A new report from Websiteoptimization.com mentions how iTunes surpassed RealPlayer for the number of unique visitors during the middle of 2007. We file this under “Why Did It Take This Long”. With iPods being installed on so many PCs, iTunes is available to just as many users. Although it is nice that iTunes streaming media has growth, you can see from the numbers that stand alone streaming media player growth overall is fairly flat. It doesn’t take a genius to realize that the real streaming growth is on the web, and Flash is still king in that arena. We hate to kick Real Networks while they’re down and their stock can be bought for less than some of the items at Starbucks, but we have to wonder how they plan on staying relevant in the future.
— Joe Fahs
One of the big advantages of Apple’s move to Intel Processors for Macs is the availability of virtualization solutions allowing users to run multiple operating systems on the same computer. Granted, we have been doing this for a long time with products like Virtual PC, but the switch to Intel meant that operating systems could run without emulation, allowing software to run at near native speeds.
Microsoft has decided not to do much with Virtual PC for Mac, but both VMware and Parallels have done well with the desktop versions of their software. At this week’s MacWorld, both companies announced that their products would now operate with Mac OS X 10.5 Leopard Server.
To many, this is business as usual, but it does represent the first time Apple has changed its license to allow OS X to run in a virtual machine. Previously, you could only install virtual machines of other operating systems using VMware or Parallels, and the license is not available for Mac OS X 10.5 client, so the feature is disabled. With server, you can run multiple instances of Leopard (on Apple hardware, of course), which is often the best way to take advantage of processors with multiple cores. It is also essential for businesses who like the ability to test server software changes before deploying.
Apple surely hopes that its beefed up hardware will allow it to sell more XServes and RAID systems to the enterprise, but the most interesting part of this deal is the change to the license. VMware and Parallels can run OS X client just as well as server. Would Apple be willing to change their license a little bit more to allow OS X Client to run inside a virtual machine on non-Apple Hardware? It would open up the world of OS X to anybody who has Windows or Linux. We know that Apple’s margins are in the hardware, but as Apple’s market share continues to go up, it might be a good way to entice more Mac users into the fold. Apple can effectively allow OS X to run on generic PC Hardware, but never officially have to support it. That seems like a deal both sides can live with.
— Joe Fahs
Microsoft Office 2008 for Mac is one of the most highly anticipated pieces of software to be released this year. It is the first version of Office that brings native Intel Mac compatibility, and brings the file format in line with Microsoft Office 2007 for Windows. Notably missing from Office 2008 is VBA, which means many people who depend on macros within their documents will be left to find another solution.
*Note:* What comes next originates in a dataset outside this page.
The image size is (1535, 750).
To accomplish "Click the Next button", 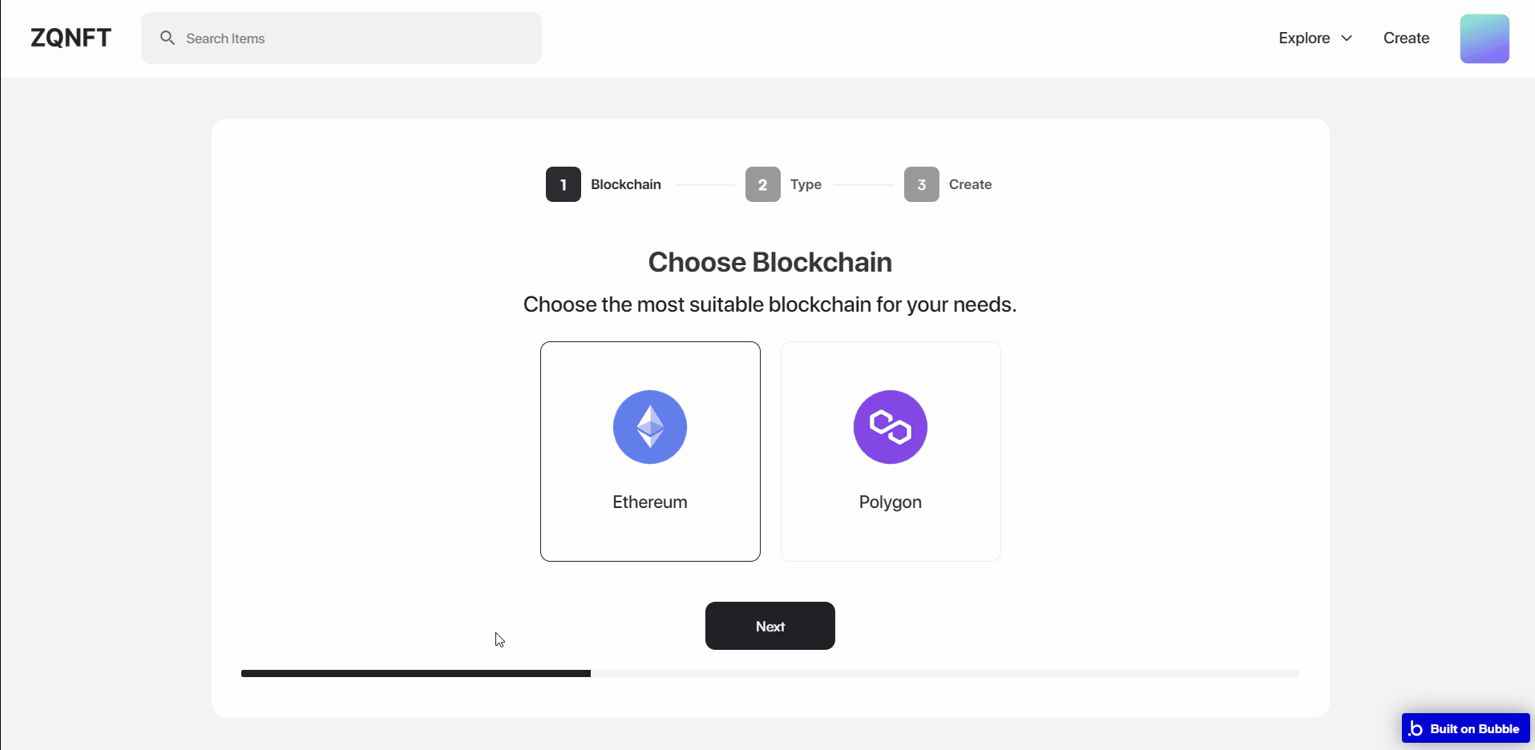I will point(770,626).
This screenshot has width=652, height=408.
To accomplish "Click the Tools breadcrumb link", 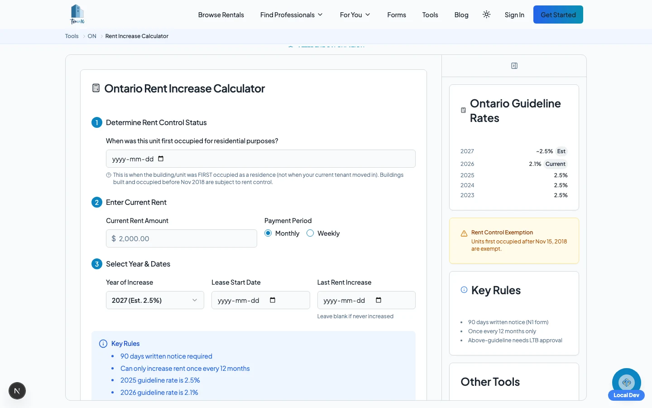I will (72, 36).
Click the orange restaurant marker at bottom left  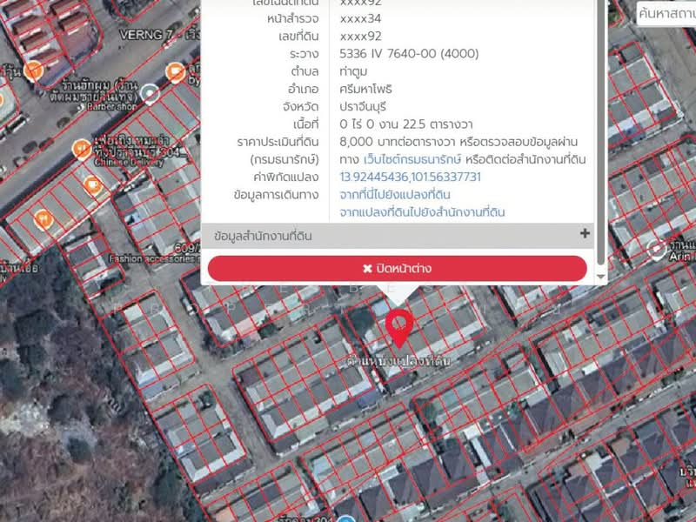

A recent note at TUAW says that Office 2008 for Mac will be available for “Enterprise” starting Feb. 1. They don’t describe what is in the Enterprise version other than some language translations and end with the caveat that your mileage may vary in terms of licensing, but we have been hearing some other things.
Our sources tell us that while you may need to wait localization, most licensees will be able to install the software right away; depending on how long it takes their provider to get it to them. Most companies and educational institutions are not going to pay extra for physical media that they will be receiving in the mail or by download for free after a short wait. Since many larger companies need to test software before deploying it, they will wait until their next software upgrade cycle to install anyway. Depending on how much your campus/business has allocated for computing support that could be a few days or several months.
If you are an individual looking for an educational discount, it might already be available at your campus book store, depending on how big your school is and how tight they are with Redmond.
— Joe Fahs
While the world awaits the full release of Office 2008 which will finally bring Intel-native performance and file format compatibility with Office 2007, Microsoft quietly released a new beta of their Open XML File Format Converter for the Mac. The new version expires on December 31, 2008. It’s still in beta and doesn’t promise perfect results, but should help people who need to work on .docx and similar files that they might receive.
Our results have been pretty good with the original beta (it’s still easier to have the other party save their file in the older format), but the most limiting thing about this release is that it requires 10.4.8, leaving many people with Macs still chugging along with 10.3 looking for another option.
— Joe Fahs
Mac OS X 10.5, known as Leopard to some, and “unholy piece of crap interface experiment” to others was released less than three months ago, but is already getting its second update. AppleInsider reports that recent seeds asked developers to test “iCal, iChat, Mail, Parental Controls, Quick Look, Rosetta, Safari, Time Machine, and Airport”. For those of you that have beta-tested Apple OS releases before (i.e. installed it before the first two bug fixes were available), you know this is par for the course.
A more interesting note comes from a source at Macenstein which reports that Stacks feature will be getting a number of interface improvements, most noticeably adding list view, but also providing an option to display your stack as icon, making it much easier to tell what your stack is all about in the first place. Now if they would only do something more about that damned dock.